## TEXTE FOURNI
▼▼▼
En pensant au “mythe vivant” de Glorantha, j’ai commencé à penser à la
nécessité de laisser assez « d’espace » dans les mythes pour
permettre aux joueurs de créer leurs propres légendes. En plus de cela, j’ai
également pensé à la nécessité de faire apparaître des thèmes.
Mettre du mythe dans vos parties
Nous savons tous à un certain niveau ce qu’est un mythe, mais ce n’est pas
aussi facilement transposé aux jeux de rôles. Nous avons peut-être tous les
éléments du mythe, tels que la magie, les monstres et les contrées étranges,
mais, quelque part, l’essence du mythe est perdue. Dans le même temps, nous
voyons des films – Star Wars, Gladiator
ou Matrix – produire de nouveaux mythes sous nos yeux et cela parfois
sans avoir la plupart de ces éléments. Assurément, ce n’est pas l’élément
fantastique qui définit le mythe. C’est plutôt la manière de le présenter.
Voici comment apporter cela à vos parties.
Le Thème
Tous les mythes sont fondés autour de thèmes. Nous pouvons reconnaître des
personnages mémorables et des histoires extraordinaires dans les récits de
mythes, mais ce sont les thèmes que nous lions à un niveau plus profond, des
thèmes qui donnent au mythe un sens plus fort. Les thèmes abstraits sont
courants dans la mythologie. Nombre de mythes sont brodés avec des récits de
lumière, de ténèbres, de Bien, de Mal, de vie, de mort, de renaissance, de
logique, de passion, de rédemption, de corruption, d’innocence et plus
encore. Si vous voulez créer du mythe, vous devez créer du thème.
Introduire le thème
Le thème dans les jeux de rôle détermine « de quoi parle le jeu ».
Je vous recommande de vous asseoir en groupe et de vous mettre d’accord sur
deux ou trois thèmes fondamentaux dans vos parties. A ce stade, vous êtes
simplement en train de décider quels thèmes sont actifs et si un groupe ou un
personnage donné agissent comme représentants de ces thèmes. Vous n’êtes
pas en train d’émettre de jugement sur les thèmes. C’est mieux si les
personnages-joueurs restent « indécis » et ne soutiennent pas déjà
un des thèmes à coup sûr. Considérez ce stade simplement comme l’annonce
du cœur du conflit, pour qu’en tant que groupe vous vous accordiez sur le thème
à explorer dans la partie.
▲▲▲
## VOTRE CONSIGNE
Poursuivez le texte sur le mythe dans les jeux de rôle à partir de sa dernière phrase. Les lignes qui suivent n'ont aucun lien avec le texte sur le mythe dans les jeux de rôle.

## DONNÉES EXTRAITES
▼▼▼
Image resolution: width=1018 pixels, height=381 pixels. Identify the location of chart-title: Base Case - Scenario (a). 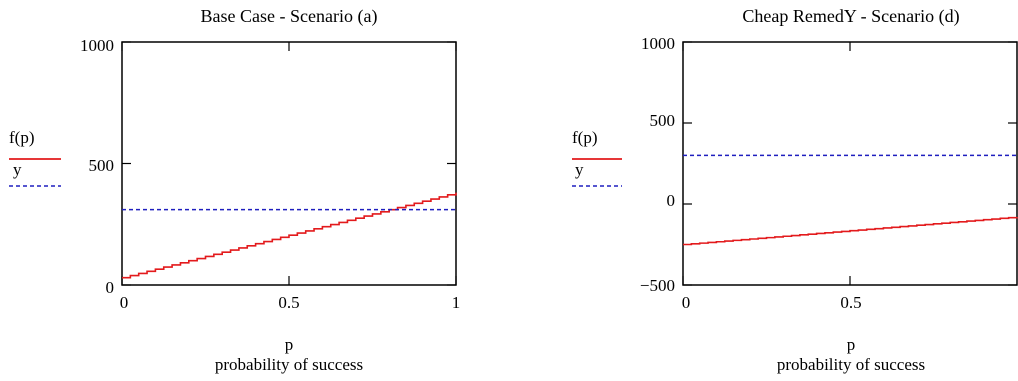
(290, 16).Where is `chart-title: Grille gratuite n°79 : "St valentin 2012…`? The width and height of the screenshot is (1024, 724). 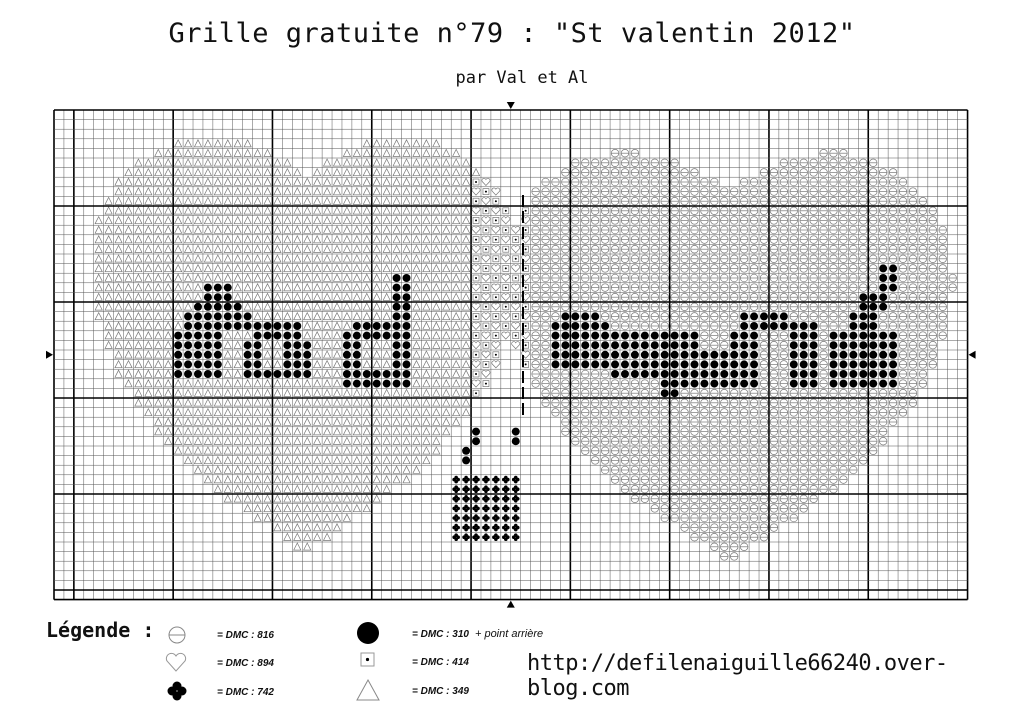 chart-title: Grille gratuite n°79 : "St valentin 2012… is located at coordinates (512, 34).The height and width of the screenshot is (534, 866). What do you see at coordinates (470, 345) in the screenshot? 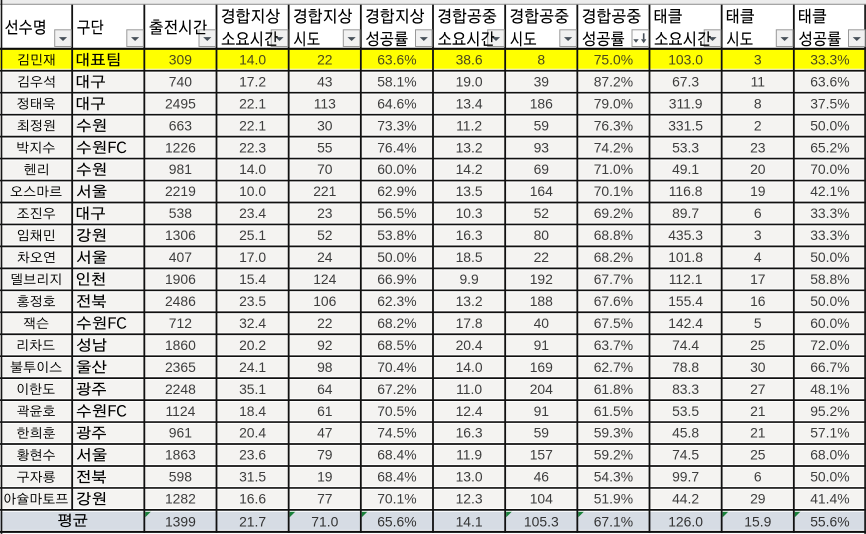
I see `svg-text: 20.4` at bounding box center [470, 345].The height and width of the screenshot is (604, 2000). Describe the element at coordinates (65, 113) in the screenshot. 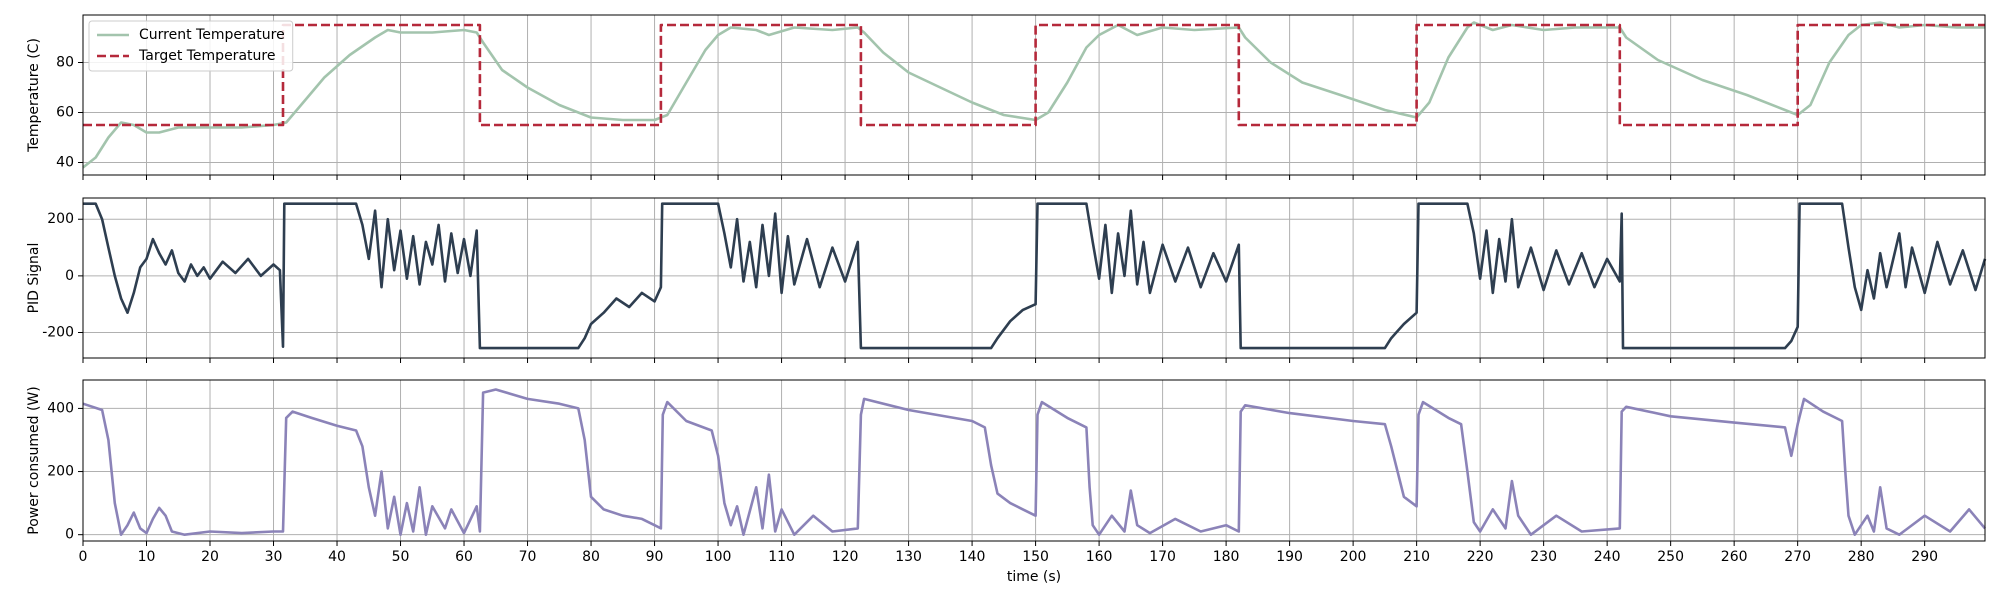

I see `y-tick-label: 60` at that location.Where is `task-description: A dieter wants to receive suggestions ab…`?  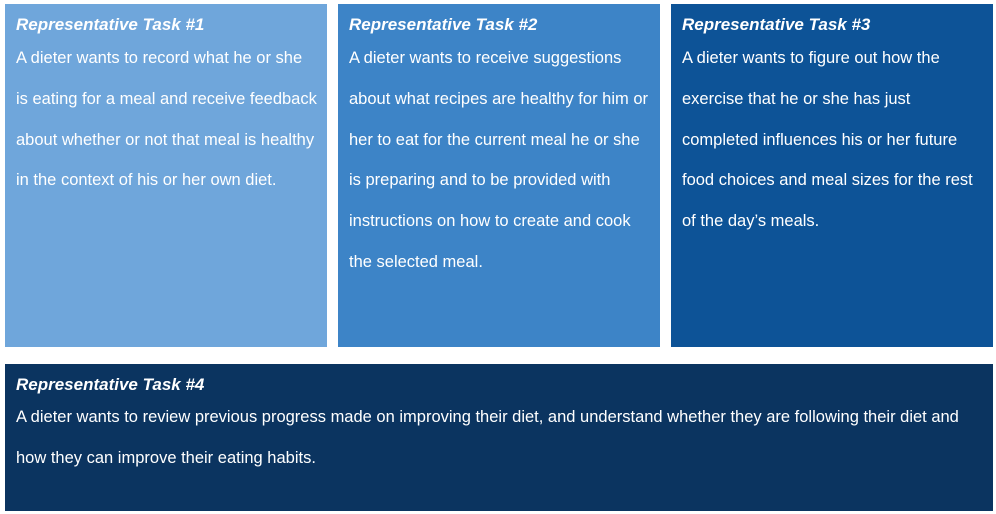 task-description: A dieter wants to receive suggestions ab… is located at coordinates (498, 160).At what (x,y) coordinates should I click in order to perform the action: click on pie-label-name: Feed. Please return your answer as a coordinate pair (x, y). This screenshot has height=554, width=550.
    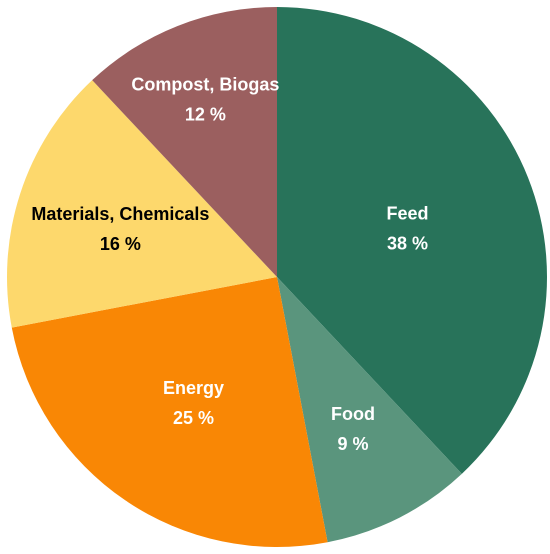
    Looking at the image, I should click on (407, 213).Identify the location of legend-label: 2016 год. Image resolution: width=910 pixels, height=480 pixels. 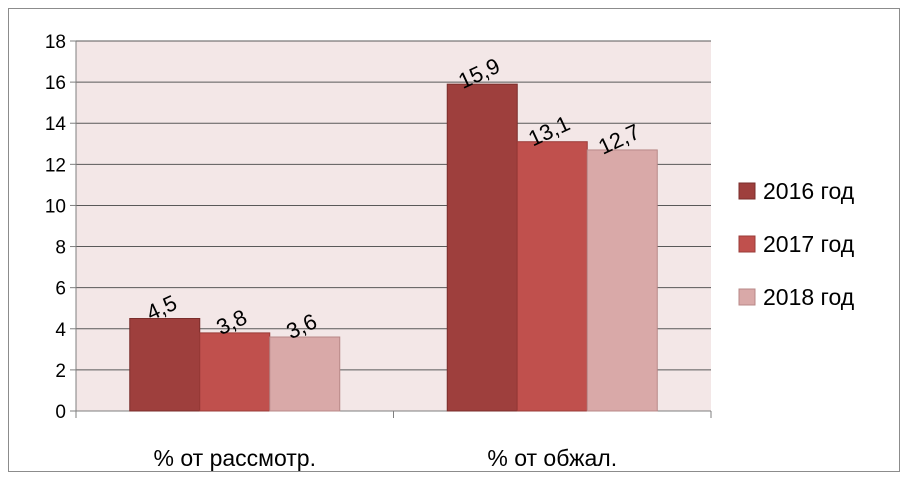
(809, 191).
▲▲▲
## RÉPONSE PRODUITE
Exemple : Les membres d’un groupe décident qu’ils veulent avoir
les thèmes de la Vie, de la Mort et de la Renaissance. Aucun ne prend de décisions
telles que « Toutes les trois sont nécessaires à l’existence »
ou « La Mort viendra à nous tous » ou autres dans ce goût.
Toutes les idées de ce genre viennent plus tard, durant la partie elle-même.
Cependant, le groupe décide qu’un mouvement politique en
particulier représente la Mort et qu’un groupe d’indigènes représentent
la Vie, le conflit entre les deux groupes étant le reflet du conflit thématique.
Utilisation des thèmes
Il est évident qu’en cours de partie, la plupart des jeux de rôles
n’ont pas de règles explicites pour encourager les gens à utiliser les thèmes.
Soit les joueurs le font, soit ils
ne le font pas. C’est le moyen le plus simple, mais aussi le plus difficile,
de faire surgir les thèmes dans les parties.
Votre groupe peut envisager des règles maison pour encourager les thèmes. Le
moyen le plus simple pour cela est de faire en sorte que le maître du jeu récompense
les joueurs à chaque fois qu’ils avancent le thème. Ou le maître du jeu peu
offrir des bonus (points d’expérience, points d’héroïsme, karma, etc.)
pour chaque jet impliquant le thème choisi par le groupe. Certains jeux, tel
que The Riddle of Steel ou The
Questing Beast [3] ont ces règles intégrées à leur système en tant que
composantes du jeu.
Exemple : un personnage-joueur utilise la magie et ramène un ennemi
du seuil de la mort. Le personnage dit : « Tu es mort. Le lien qui
te reliait à ton maître est rompu, car tu as donné ta vie. Cette vie que
tu as dorénavant est la tienne, libre de toute obligation. Trouve qui tu es.
Vis ta vie. »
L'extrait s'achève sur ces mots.